>> Begin Records shown
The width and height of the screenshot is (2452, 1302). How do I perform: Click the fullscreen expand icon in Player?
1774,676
>> End Records shown
>> Begin Records shown
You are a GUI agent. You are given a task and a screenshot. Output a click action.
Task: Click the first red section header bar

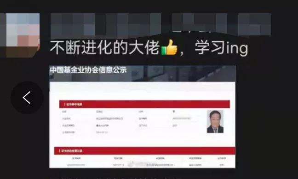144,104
>> End Records shown
Locate every line of the data above that contains the word "screenshot" and copy each one in full.

The width and height of the screenshot is (2452, 1302). How do I perform: Click the fullscreen expand icon in Player?
You are a GUI agent. You are given a task and a screenshot. Output a click action.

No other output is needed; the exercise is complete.